QUÉ HACER
(1) Según el artículo «Poder y sangre», ¿de qué lengua procede la palabra «vampiro»?
(2) Reproduce tal cual el fragmento del artículo «Poder y sangre» que comienza en "Isidoro Berdié Bueno" y termina en "de sangre inocente.".

EXTRACTO DE LA FUENTE

☆ ☆ ☆ ☆ ☆ ☆ ☆

Isidoro Berdié Bueno
Profesor de Ciencias de la Educación, doctor en Historia y Filología Inglesa

Poder y sangre

Así se viene haciendo desde tiempo inmemorial, desde los inicios de la historia, así se crearon los grandes imperios qué luego terminaron ora destruidos ora autodestruidos, convirtiendo la historia en un baño de sangre inocente.

El ser humano, al igual que el animal, lucha y mata por la caza y por el territorio (Guarddón). De la misma manera, poder nos conduce por analogía a sangre. Los vampiros, del serbio «vampir» son unos murciélagos que chupan la sangre a personas y animales, el Estado es un ente codicioso con insaciables necesidades burocráticas qué se enriquece por malas artes chupando la sangre del pueblo. La diferencia entre el vampiro y el Estado e que el primero deja a sus víctimas exánimes pero vivas, para seguir chupando, y el segundo es más destructivo y si su orgullo o voracidad lo requiere puede disponer de tu vida y de la muerte.

Vamos a centrar el artículo en dos perlas, y no precisamente preciosas, históricas. En primer lugar citamos al rey francés Luis XIV, también conocido como el rey sol, quien se lució con la siguiente frase: «L'Etat suis je», el Estado soy yo. Previamente lo hace también el rey Enrique V de Inglaterra, del cual manifestamos su ¿perla?: «Dieu et mon Droit», literalmente Dios y mi Derecho, pero libremente traducido vendría a decirnos Dios que soy yo, mi Derecho qué lo hago yo y porque lo digo yo.

No dejan nada a los demás, ni siquiera su vida, mucho menos su libertad. Ambas frases, ¿perlas?, la mejor expresión del despotismo y la falta de humanidad de los poderes, que aglutinan para si todos los derechos arrebatándoselos a los súbditos.

☆ ☆ ☆ ☆ ☆ ☆ ☆

INFORMACIÓN
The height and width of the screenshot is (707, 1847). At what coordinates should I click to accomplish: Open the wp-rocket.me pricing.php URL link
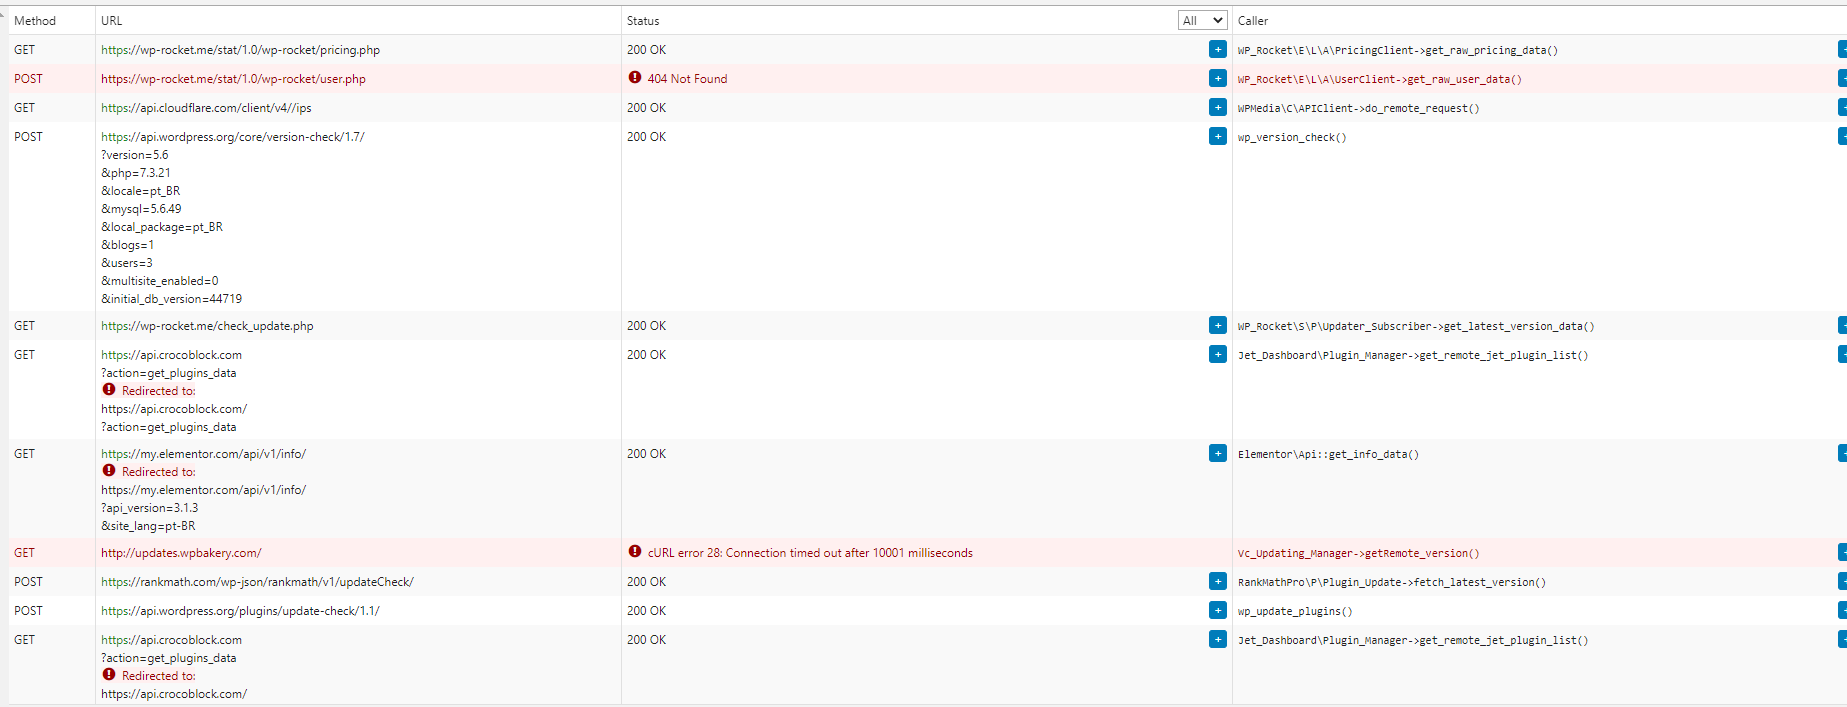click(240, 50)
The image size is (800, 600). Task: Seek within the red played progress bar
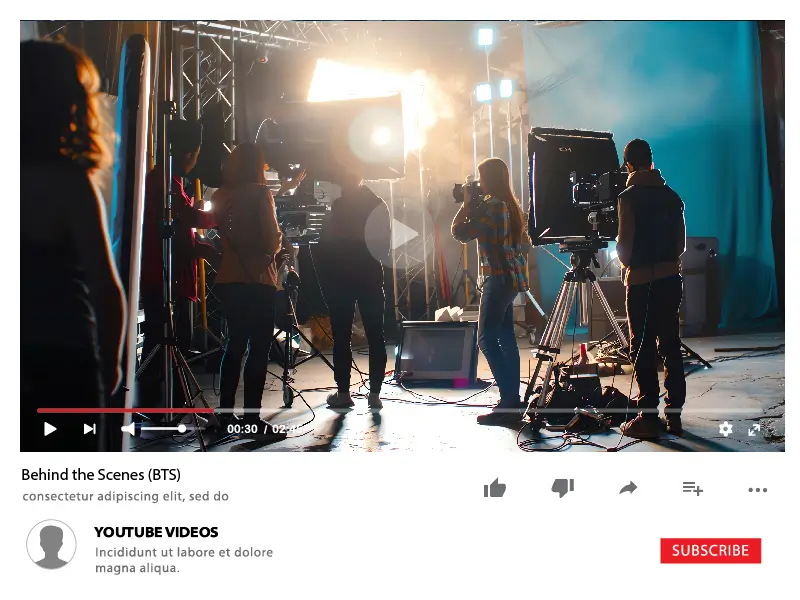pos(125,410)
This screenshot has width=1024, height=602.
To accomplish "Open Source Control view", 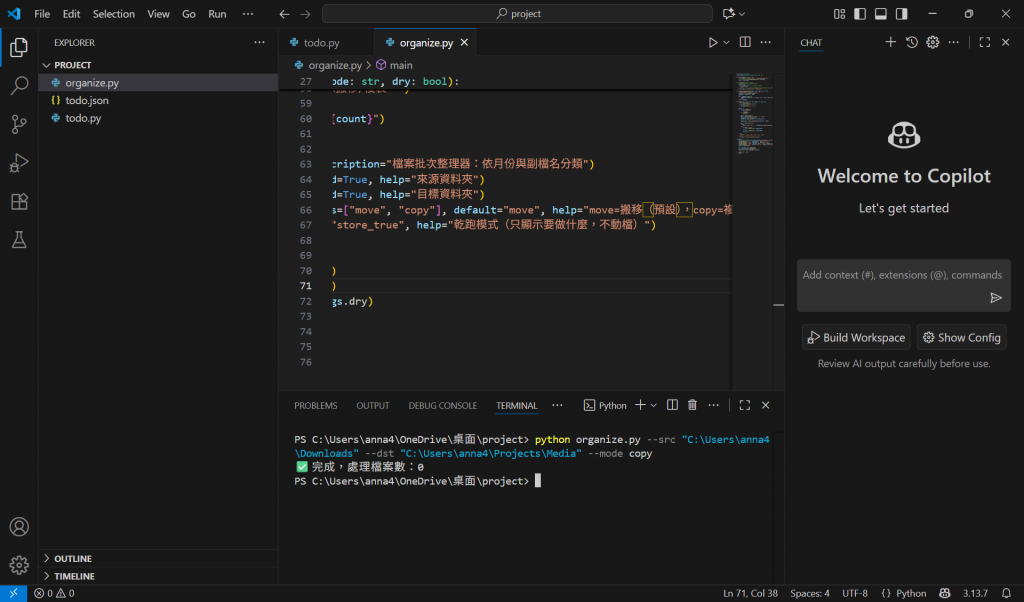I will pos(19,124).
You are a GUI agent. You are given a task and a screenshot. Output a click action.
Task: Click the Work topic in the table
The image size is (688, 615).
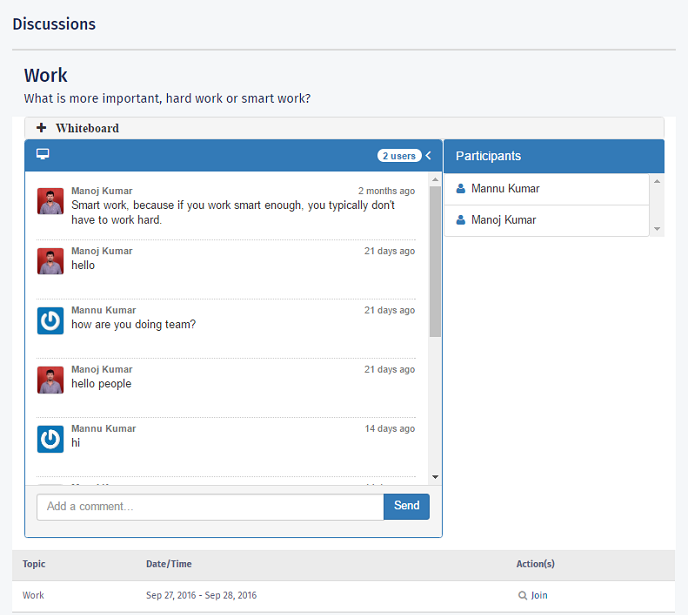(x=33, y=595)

☆ ☆ ☆ ☆ ☆ ☆ ☆

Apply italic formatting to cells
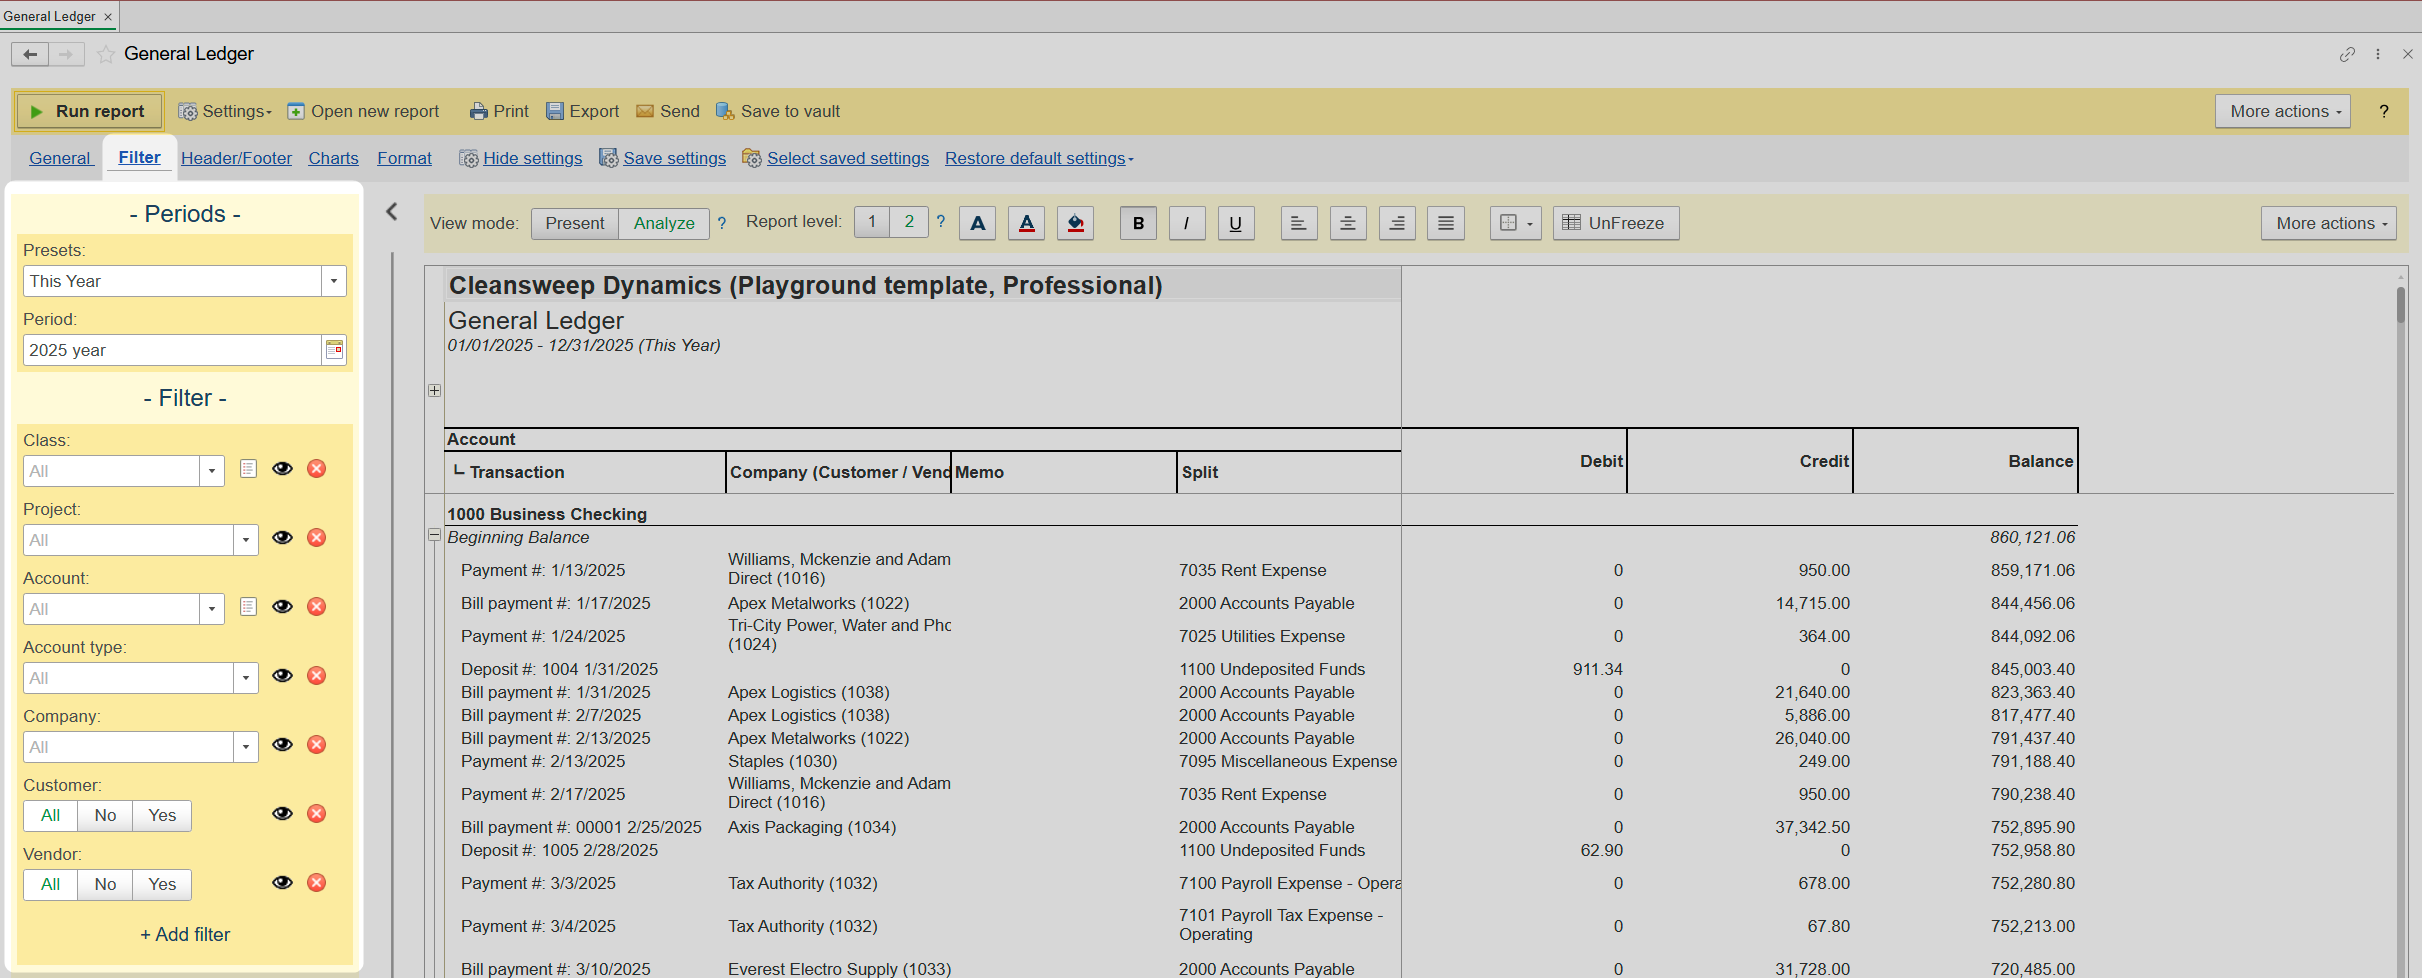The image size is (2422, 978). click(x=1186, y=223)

☆ ☆ ☆ ☆ ☆ ☆ ☆

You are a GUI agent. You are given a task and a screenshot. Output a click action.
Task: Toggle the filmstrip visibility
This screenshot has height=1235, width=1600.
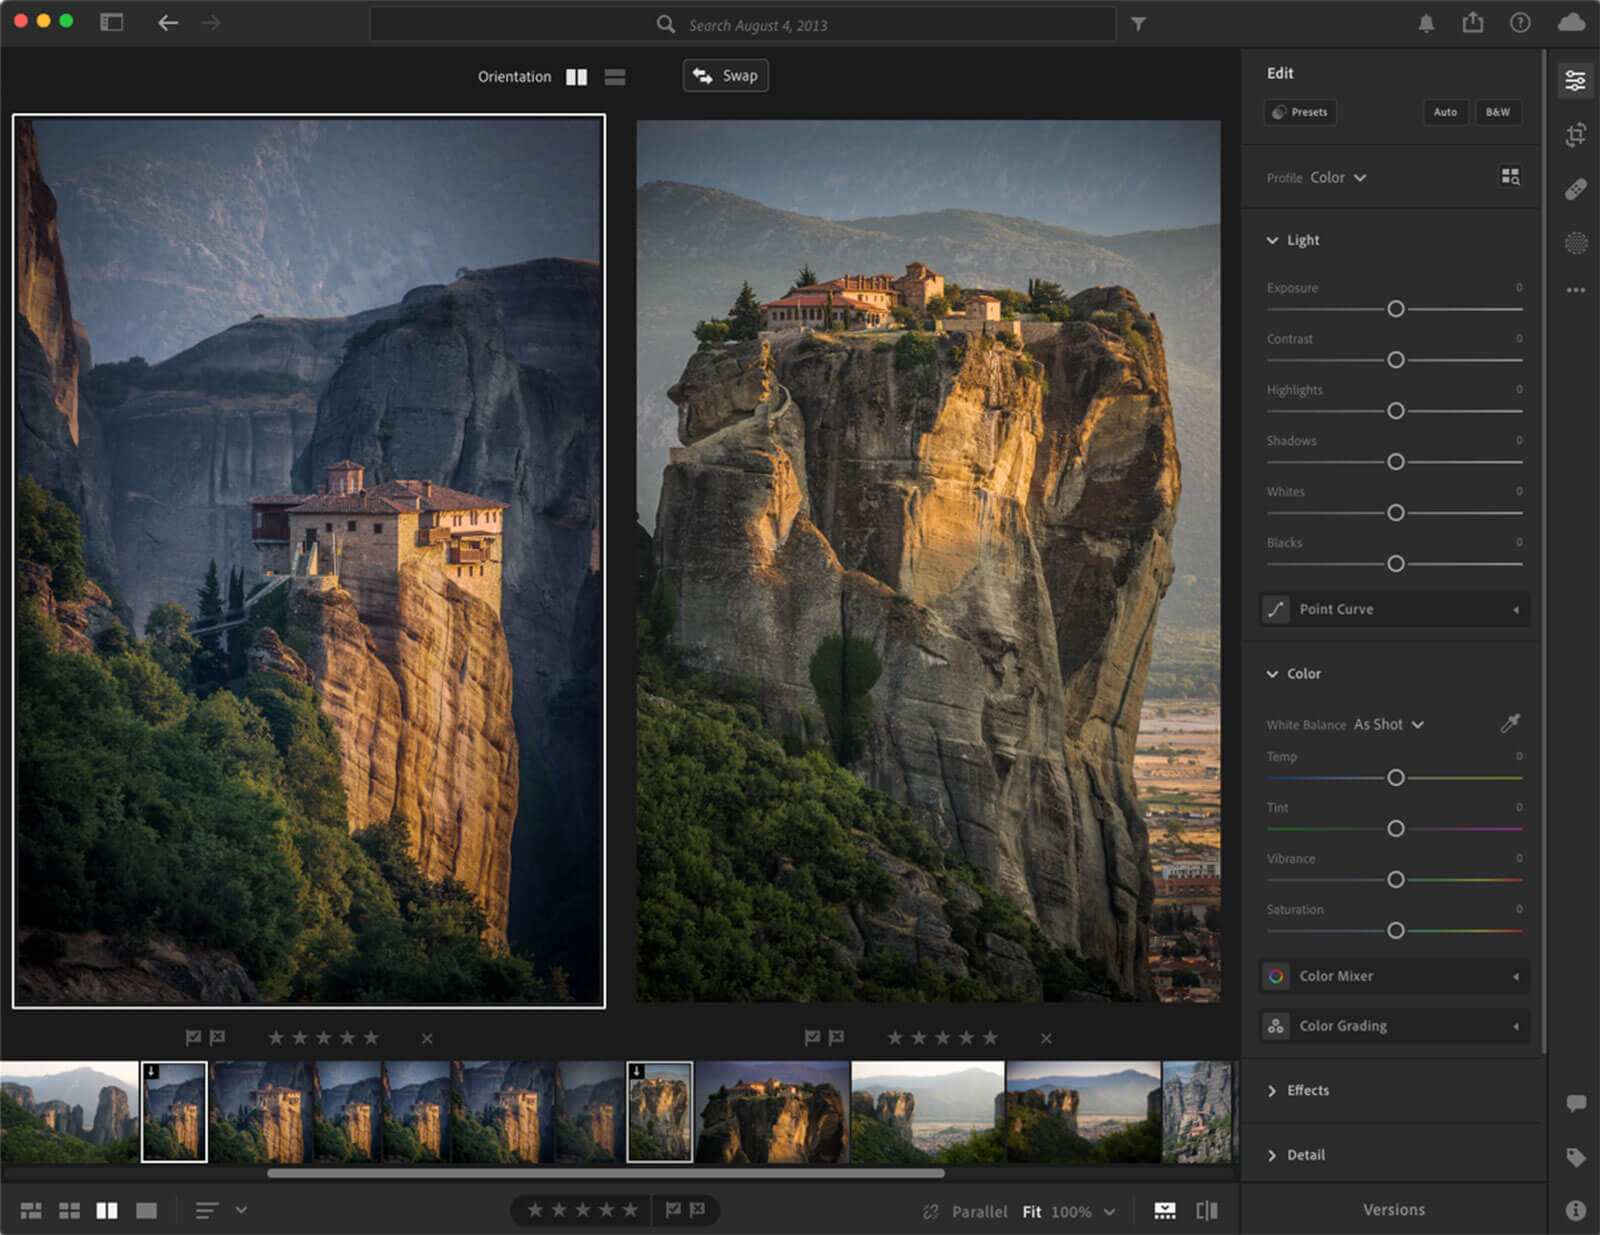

☆ ☆ ☆ ☆ ☆ ☆ ☆

RESPUESTAS POR TAREA
(1) Del serbio, de «vampir».

(2)
Isidoro Berdié Bueno
Profesor de Ciencias de la Educación, doctor en Historia y Filología Inglesa

Poder y sangre

Así se viene haciendo desde tiempo inmemorial, desde los inicios de la historia, así se crearon los grandes imperios qué luego terminaron ora destruidos ora autodestruidos, convirtiendo la historia en un baño de sangre inocente.